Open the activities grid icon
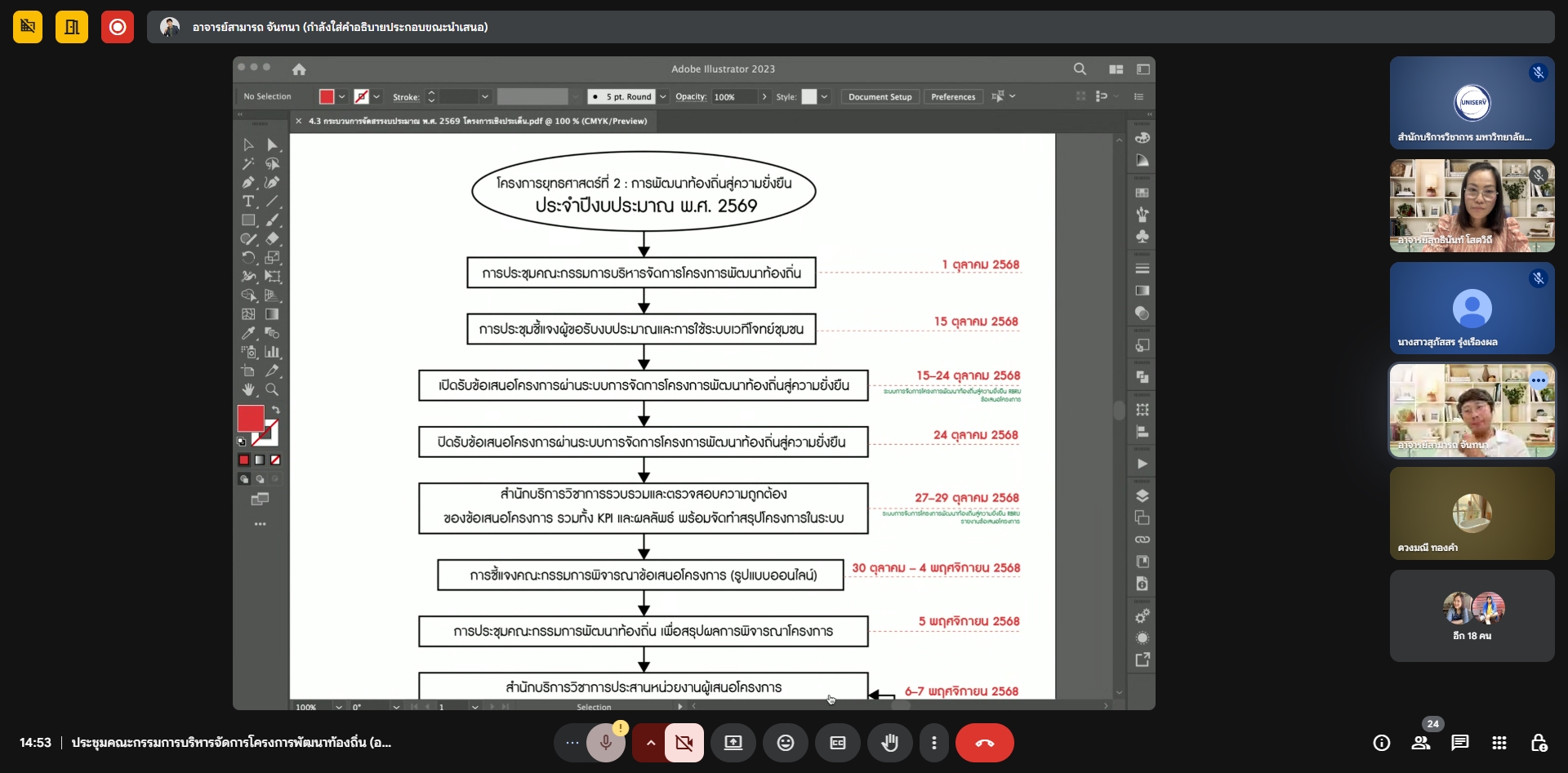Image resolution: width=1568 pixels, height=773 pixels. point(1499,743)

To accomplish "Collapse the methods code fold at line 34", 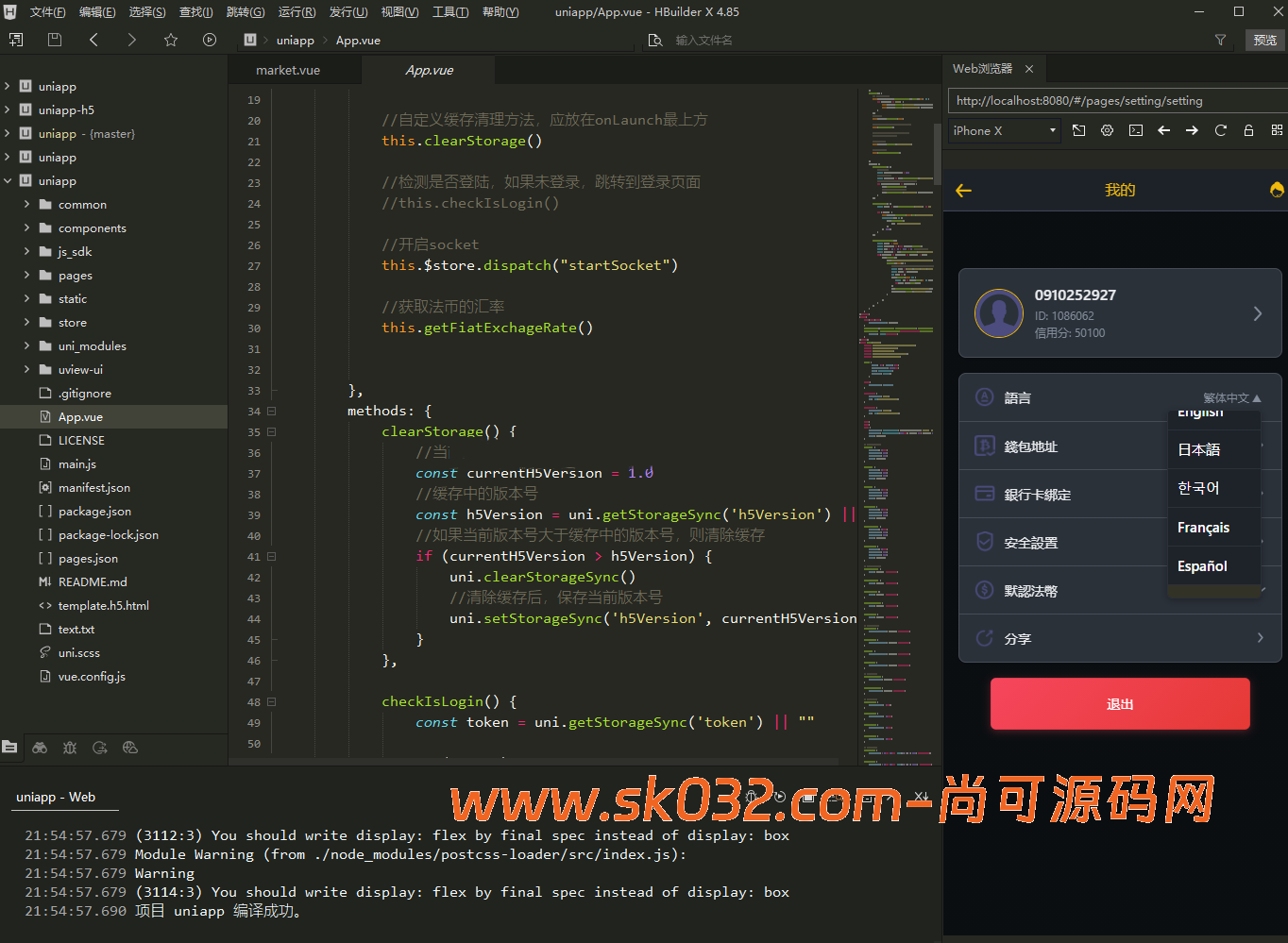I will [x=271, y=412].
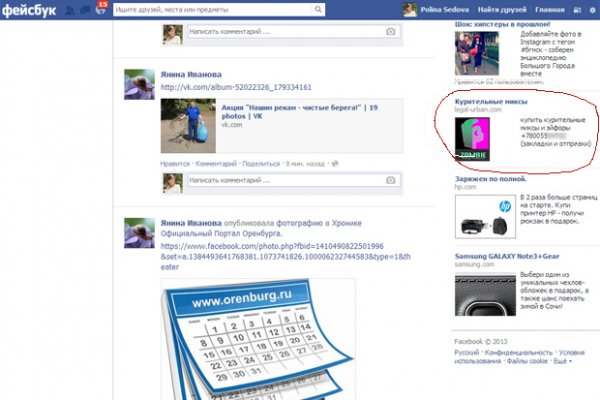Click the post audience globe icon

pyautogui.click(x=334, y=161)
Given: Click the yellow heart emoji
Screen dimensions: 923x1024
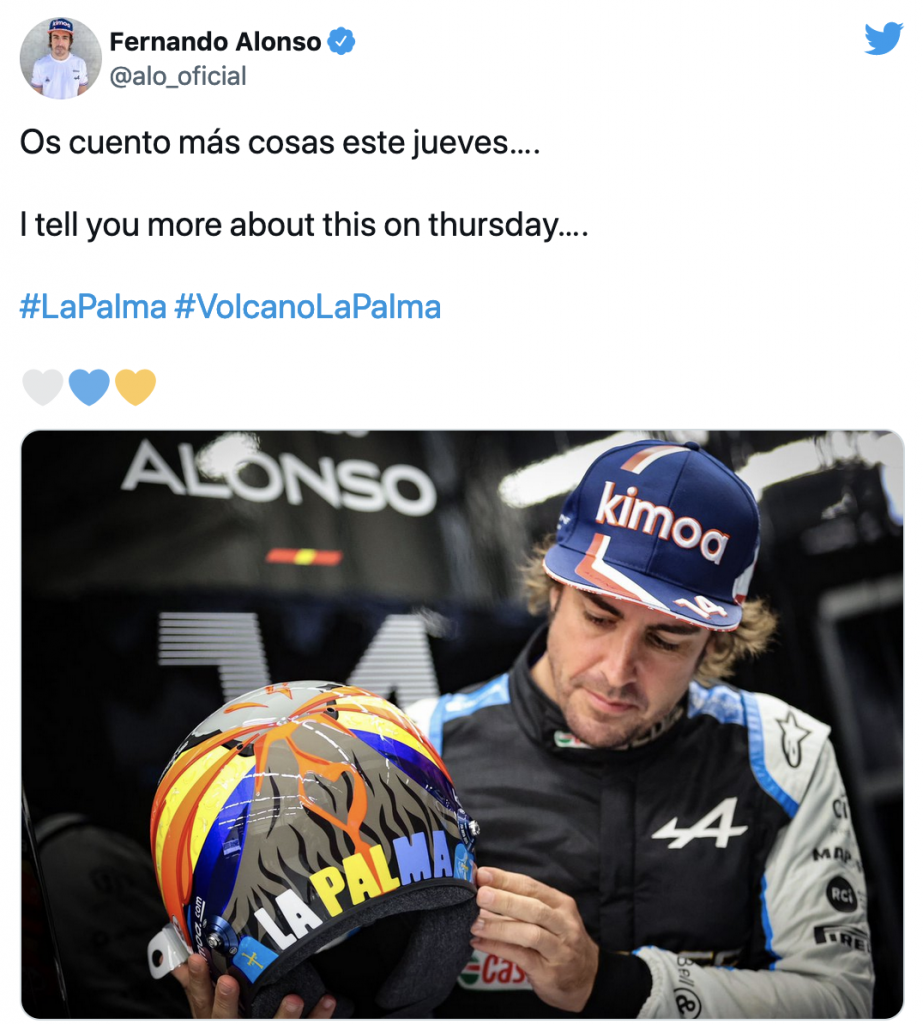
++++++++++++++++++++
PROBLEM — Once the line with "Given: Click the yellow heart emoji" is found, output it and every line after it through the end of the listing, exactly, without pictures.

EXERCISE RESPONSE —
Given: Click the yellow heart emoji
Screen dimensions: 923x1024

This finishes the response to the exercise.